The growing unrest and strikes have left President Emmanuel Macron facing the gravest challenge to his authority since the so-called “Yellow Vests” protests four years ago.
“Macron, resign!” and “Macron will collapse, we will win,” chanted protesters in Place d’Italie in southern Paris. Riot police used tear gas and clashed with some in the crowd as bins were set alight.
City authorities had banned gatherings in the central Place de la Concorde in Paris and on the nearby Champs-Élysées on Saturday evening after protests that led to 61 arrests the previous two nights.
Earlier in the French capital, a group of students and activists from the “Permanent Revolution” collective briefly invaded the Forum des Halles shopping center, waving banners calling for a general strike and shouting “Paris up, up”, videos on social networks shown.
BFM television also broadcast images of ongoing protests in cities such as Compiègne in the north, Nantes in the west and Marseille in the south.
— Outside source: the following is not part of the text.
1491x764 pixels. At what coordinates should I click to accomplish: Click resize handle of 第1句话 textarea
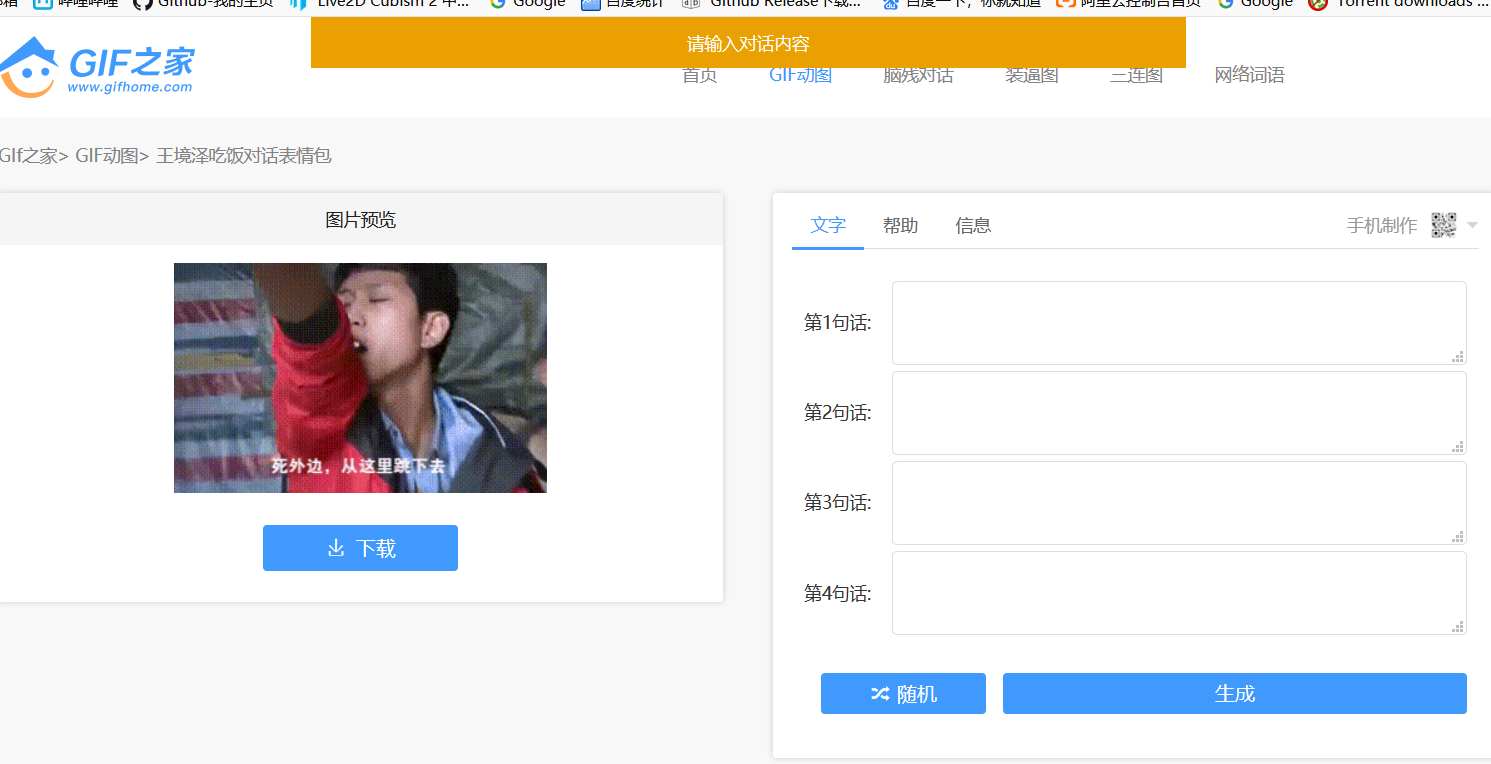pyautogui.click(x=1458, y=356)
In Bordeaux, in the southwest, the police also used tear gas against demonstrators who had started a fire.
“There is no place for violence. We must respect parliamentary democracy, ”said the Minister for the Digital Transition and Telecommunications, Jean-Noël Barrot, on Sud radio.
A broad alliance of France’s main unions said it would continue to mobilize in an attempt to force a U-turn on the changes. A nationwide day of labor action is scheduled for Thursday.
Rubbish has piled up on the streets of Paris after garbage collectors joined in on the action.
Some 37% of the operational staff of TotalEnergies‘ (TTEF.PA) refineries and depots – at sites such as Feyzin in southeastern France and Normandy in the north – were on strike on Saturday, a company spokesman said. Rolling strikes continue on the railways.
While eight days of national protests since mid-January and many local industrial actions have so far been largely peaceful, the unrest of the past three days is reminiscent of the Yellow Vest protests that erupted in late 2018 over high oil prices. fuel. These protests forced Macron to backtrack on a carbon tax.
Macron’s overhaul raises the retirement age by two years to 64, which the government says is essential to ensure the system does not collapse.